In the industrial age, hardware mattered; today it is software, a k a "culture". This is a grab bag: skills, openness, innovation, opportunity, competition. "It's brains, stupid," Bill Clinton might exclaim today. And youth. China, Japan and Europe are aging rapidly; the US will remain a young country way into the 21st century. And why? Immigration is "America's secret weapon". In my Stanford class, the As regularly go to students called Kim, Zhou, Patel or Vertiz; these are not the "huddled masses", but their children — the gifted and hungry who will slough off the old and drive the new. "First rich, then fat and lazy" will not be America's fate.

What's the problem, then? "America remains the global superpower today, but it is an enfeebled one". It has blown wads of political capital, but it is still better positioned to manage the "rise of the rest" than its rivals. Europe is rich, but placid and graying. Resurgent Russia is too grabby. China is more subtle in its ambitions, but still a classic revisionist that wants more for itself and less for the whole. It craves respect but will choose bloody repression in the crunch, as in Tibet.

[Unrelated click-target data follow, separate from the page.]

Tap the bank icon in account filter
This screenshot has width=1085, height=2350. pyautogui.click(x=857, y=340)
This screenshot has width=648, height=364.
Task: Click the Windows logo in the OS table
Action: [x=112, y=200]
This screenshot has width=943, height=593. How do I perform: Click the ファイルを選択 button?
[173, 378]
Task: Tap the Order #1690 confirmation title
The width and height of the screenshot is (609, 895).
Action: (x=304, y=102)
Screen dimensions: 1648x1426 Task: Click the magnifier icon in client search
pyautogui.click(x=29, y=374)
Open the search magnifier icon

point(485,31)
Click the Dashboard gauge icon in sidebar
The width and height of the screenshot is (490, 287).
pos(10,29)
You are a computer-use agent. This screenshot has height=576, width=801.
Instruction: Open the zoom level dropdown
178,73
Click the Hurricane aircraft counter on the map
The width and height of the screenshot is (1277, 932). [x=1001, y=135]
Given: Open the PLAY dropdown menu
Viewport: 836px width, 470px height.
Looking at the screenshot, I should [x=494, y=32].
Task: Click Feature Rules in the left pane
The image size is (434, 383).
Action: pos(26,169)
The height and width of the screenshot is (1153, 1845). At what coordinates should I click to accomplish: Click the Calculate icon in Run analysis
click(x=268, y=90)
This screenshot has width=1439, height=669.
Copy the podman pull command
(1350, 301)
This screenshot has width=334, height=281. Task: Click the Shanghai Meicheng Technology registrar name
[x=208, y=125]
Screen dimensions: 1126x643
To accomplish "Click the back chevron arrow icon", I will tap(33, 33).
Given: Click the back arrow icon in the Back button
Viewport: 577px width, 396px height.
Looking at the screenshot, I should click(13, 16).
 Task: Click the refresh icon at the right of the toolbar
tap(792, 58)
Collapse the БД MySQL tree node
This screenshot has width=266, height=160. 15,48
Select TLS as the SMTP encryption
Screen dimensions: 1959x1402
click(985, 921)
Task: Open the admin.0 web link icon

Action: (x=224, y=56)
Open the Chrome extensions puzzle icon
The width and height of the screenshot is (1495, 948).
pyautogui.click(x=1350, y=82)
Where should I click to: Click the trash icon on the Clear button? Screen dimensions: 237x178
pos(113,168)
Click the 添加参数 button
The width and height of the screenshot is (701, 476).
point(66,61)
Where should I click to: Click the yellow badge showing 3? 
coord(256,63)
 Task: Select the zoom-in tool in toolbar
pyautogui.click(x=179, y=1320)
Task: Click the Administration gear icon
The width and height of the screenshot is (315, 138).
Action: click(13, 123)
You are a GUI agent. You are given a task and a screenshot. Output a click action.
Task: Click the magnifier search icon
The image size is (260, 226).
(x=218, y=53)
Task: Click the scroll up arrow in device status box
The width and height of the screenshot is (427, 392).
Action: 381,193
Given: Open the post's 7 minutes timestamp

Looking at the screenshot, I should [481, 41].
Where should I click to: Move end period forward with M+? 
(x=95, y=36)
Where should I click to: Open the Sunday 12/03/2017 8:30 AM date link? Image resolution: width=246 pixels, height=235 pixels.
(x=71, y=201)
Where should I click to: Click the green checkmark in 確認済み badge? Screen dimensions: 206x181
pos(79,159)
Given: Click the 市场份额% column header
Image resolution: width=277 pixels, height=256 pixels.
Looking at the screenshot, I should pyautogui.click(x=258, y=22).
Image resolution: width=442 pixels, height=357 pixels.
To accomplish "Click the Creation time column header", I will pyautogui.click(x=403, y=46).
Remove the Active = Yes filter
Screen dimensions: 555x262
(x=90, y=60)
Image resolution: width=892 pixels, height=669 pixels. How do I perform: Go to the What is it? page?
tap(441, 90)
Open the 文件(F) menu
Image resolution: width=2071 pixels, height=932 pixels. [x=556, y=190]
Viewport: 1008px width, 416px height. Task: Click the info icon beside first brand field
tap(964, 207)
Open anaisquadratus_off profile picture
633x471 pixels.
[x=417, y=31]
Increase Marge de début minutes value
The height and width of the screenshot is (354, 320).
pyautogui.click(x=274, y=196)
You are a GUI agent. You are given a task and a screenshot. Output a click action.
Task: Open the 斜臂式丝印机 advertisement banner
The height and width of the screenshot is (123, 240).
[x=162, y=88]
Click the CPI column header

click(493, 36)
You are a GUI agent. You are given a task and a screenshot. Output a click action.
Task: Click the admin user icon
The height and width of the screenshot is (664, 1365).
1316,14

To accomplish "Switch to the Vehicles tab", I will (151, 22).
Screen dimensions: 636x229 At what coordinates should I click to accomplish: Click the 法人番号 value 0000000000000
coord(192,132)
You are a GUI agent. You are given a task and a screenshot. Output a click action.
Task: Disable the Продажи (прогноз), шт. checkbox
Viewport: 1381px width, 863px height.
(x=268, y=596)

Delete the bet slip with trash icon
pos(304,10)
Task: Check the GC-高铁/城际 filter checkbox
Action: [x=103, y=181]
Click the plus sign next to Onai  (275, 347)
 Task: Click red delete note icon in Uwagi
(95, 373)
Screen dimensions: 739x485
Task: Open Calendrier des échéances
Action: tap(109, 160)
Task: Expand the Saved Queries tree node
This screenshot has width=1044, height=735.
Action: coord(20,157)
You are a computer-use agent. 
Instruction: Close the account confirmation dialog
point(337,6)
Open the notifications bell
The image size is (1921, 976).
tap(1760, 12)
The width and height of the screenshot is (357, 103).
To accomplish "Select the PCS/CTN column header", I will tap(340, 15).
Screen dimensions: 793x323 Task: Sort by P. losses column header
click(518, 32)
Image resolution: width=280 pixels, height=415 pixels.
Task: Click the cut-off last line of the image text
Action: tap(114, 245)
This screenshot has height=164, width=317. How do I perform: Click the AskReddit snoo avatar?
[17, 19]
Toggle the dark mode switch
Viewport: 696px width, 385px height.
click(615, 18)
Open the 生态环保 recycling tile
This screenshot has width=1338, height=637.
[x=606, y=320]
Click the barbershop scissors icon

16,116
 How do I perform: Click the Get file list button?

The US, too, has acted the bully in recent years, and it has paid dearly. Still, why does it retain "considerable ability to set the agenda", to quote Zakaria? How can it muster the convening power that brings 80 nations to Annapolis? The short answer (mine) is: America remains the "default power"; others may fear it, but who else will take care of global business?

And maybe it takes a Bombay-born immigrant like Zakaria, who went from Yale to Harvard and to the top of Newsweek International, to remind this faltering giant of its unique and enduring strengths. America will be in trouble only when China becomes home to tomorrow's hungry masses yearning to be free — and to make it.